[Stored data entries]
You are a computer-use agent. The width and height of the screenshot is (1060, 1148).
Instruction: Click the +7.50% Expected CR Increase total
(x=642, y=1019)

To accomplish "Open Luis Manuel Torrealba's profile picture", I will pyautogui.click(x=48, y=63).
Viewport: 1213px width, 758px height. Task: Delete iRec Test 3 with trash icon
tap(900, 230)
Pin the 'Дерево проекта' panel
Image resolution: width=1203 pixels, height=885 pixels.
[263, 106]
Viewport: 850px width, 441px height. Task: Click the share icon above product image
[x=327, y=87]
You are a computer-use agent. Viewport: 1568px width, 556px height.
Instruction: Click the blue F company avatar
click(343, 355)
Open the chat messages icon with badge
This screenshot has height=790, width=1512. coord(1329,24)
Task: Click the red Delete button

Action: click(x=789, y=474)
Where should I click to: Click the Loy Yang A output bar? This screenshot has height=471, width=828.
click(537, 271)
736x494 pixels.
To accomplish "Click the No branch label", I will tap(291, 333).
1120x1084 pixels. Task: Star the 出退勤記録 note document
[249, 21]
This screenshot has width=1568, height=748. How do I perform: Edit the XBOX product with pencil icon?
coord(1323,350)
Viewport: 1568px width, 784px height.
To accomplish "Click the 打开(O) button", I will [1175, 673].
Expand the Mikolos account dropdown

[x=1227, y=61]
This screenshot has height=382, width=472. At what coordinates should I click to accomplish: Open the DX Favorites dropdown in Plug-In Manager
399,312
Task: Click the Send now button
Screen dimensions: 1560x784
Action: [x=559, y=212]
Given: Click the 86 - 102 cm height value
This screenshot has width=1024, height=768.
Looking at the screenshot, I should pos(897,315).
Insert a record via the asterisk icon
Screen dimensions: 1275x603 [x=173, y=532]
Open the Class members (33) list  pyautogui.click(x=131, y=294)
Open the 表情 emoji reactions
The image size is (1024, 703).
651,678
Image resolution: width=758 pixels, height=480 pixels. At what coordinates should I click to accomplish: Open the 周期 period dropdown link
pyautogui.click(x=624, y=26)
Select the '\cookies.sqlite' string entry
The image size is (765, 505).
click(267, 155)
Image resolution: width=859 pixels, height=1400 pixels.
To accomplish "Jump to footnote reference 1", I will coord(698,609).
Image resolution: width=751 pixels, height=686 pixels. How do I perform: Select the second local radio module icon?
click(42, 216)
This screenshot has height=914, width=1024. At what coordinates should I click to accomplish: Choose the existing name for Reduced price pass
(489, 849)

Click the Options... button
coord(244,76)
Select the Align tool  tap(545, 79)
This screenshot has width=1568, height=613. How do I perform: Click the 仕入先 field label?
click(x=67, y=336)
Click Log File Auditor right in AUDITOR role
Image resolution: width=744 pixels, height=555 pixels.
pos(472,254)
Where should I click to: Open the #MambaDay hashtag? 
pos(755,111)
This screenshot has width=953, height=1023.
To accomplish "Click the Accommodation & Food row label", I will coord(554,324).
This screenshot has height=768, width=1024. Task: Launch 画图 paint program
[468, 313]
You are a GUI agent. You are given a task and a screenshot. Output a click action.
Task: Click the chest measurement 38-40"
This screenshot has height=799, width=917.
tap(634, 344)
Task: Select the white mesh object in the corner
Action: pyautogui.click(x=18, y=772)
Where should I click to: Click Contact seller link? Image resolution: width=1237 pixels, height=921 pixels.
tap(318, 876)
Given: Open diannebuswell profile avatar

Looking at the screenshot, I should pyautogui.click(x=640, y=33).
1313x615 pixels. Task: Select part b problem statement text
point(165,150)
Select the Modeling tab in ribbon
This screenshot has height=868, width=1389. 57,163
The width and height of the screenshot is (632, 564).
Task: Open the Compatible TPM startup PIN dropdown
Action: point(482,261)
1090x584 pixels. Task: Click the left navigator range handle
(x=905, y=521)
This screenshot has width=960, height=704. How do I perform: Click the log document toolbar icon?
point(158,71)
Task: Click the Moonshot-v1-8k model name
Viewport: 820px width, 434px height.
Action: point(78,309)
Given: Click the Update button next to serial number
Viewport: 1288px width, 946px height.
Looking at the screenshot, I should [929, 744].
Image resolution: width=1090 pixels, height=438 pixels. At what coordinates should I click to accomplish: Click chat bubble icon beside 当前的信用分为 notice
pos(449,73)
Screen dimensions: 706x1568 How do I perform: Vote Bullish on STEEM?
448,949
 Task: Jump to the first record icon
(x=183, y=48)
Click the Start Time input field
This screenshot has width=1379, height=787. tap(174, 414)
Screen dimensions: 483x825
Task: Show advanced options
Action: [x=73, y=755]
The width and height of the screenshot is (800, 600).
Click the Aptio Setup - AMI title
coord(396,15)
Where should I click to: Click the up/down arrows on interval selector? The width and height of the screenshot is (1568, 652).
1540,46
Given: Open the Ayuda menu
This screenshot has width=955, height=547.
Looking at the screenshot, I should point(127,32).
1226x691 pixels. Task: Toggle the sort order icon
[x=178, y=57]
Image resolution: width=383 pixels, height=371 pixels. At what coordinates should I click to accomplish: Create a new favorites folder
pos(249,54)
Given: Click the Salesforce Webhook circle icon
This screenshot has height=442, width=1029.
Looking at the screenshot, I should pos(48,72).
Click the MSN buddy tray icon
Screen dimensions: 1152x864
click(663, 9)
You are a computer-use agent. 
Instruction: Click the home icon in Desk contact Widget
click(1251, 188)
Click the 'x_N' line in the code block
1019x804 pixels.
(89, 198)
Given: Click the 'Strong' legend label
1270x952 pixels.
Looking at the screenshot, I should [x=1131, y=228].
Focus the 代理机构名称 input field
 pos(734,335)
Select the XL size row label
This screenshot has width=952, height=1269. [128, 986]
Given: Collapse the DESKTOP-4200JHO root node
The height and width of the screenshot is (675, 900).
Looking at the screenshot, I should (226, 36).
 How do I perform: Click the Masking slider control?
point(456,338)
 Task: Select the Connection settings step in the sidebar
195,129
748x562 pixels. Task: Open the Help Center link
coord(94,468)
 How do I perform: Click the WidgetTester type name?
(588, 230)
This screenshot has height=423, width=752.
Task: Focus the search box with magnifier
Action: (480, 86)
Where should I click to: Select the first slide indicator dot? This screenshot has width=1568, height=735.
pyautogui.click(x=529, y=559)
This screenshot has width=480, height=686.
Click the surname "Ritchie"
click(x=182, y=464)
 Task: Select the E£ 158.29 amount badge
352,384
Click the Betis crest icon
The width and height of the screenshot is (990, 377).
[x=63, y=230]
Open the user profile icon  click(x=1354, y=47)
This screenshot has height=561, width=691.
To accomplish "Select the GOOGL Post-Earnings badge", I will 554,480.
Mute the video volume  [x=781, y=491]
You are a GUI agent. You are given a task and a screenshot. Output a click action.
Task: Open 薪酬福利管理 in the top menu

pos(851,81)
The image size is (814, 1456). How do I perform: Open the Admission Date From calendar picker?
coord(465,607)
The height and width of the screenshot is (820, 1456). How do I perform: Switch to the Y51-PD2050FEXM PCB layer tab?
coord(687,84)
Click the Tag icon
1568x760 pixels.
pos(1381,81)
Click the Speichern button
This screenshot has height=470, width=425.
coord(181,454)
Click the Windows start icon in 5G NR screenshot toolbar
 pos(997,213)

#### [What to do]
Please output exactly the lines between the one holding "The image size is (1024, 703)." and the one holding "Select the Align" in the records above, inclusive, and nothing more.

#### [Solution to this exercise]
The image size is (1024, 703).
651,678
Image resolution: width=758 pixels, height=480 pixels. At what coordinates should I click to accomplish: Open the 周期 period dropdown link
pyautogui.click(x=624, y=26)
Select the '\cookies.sqlite' string entry
The image size is (765, 505).
click(267, 155)
Image resolution: width=859 pixels, height=1400 pixels.
To accomplish "Jump to footnote reference 1", I will coord(698,609).
Image resolution: width=751 pixels, height=686 pixels. How do I perform: Select the second local radio module icon?
click(42, 216)
This screenshot has height=914, width=1024. At what coordinates should I click to accomplish: Choose the existing name for Reduced price pass
(489, 849)

Click the Options... button
coord(244,76)
Select the Align tool  tap(545, 79)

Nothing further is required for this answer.